NEW YORK (360Dx) — Shares of T2 Biosystems soared today on news that the US Food and Drug Administration granted Breakthrough Device Designation for its T2Resistance Panel.

In morning trading on the Nasdaq, the company's shares were up more than 25 percent at $4.73.

T2 Bio's panel can detect 13 resistance genes from both gram-positive and gram-negative pathogens and from a single patient blood sample without waiting for a blood culture.

The 13 genes include the most clinically important because they are largely resistant to antimicrobial drugs that are crucial in the treatment of bacterial infections, including carbapenems, vancomycin, penicillin and more, in certain patients, T2 Bio said.

With the Breakthrough Device Designation, the firm will work closely with the FDA during the premarket review phase of obtaining regulatory clearance, to ensure patients can have access to the benefits of the diagnostic panel as soon as possible, the firm said. Eliminating blood culture knocks days off the diagnostic process and expedites accurate and targeted treatment for certain antibiotic resistant bloodstream infections, it added.
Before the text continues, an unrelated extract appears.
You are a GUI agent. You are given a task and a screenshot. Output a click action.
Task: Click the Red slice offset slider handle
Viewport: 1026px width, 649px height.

Under the current standard of care, diagnosing bloodstream infections caused by antimicrobial resistant pathogens requires a positive blood culture and subsequent analyses to determine exactly what medication will most effectively treat the infected patient. "This leads doctors to start their patients on broad spectrum antibiotics before they even know exactly what they need," Sandy Estrada, vice president of medical affairs at T2 Bio, said in a statement.

The T2Resistance Panel, which can provide results in less than 5 hours, is expected to be available for research-use only in the US and receive CE mark for commercial availability in Europe later this year, T2 Bio said.

Canaccord Genuity analyst Mark Massaro said in a research note that T2 Bio has told him that discussions with FDA about the test have just started, "thus timing is fluid, but we believe an FDA-cleared version of this panel is likely a couple of years away."

The firm noted that several of the genes detected by the panel are listed on the Centers for Disease Control and Prevention’s Urgent Threat list for antibiotic resistance.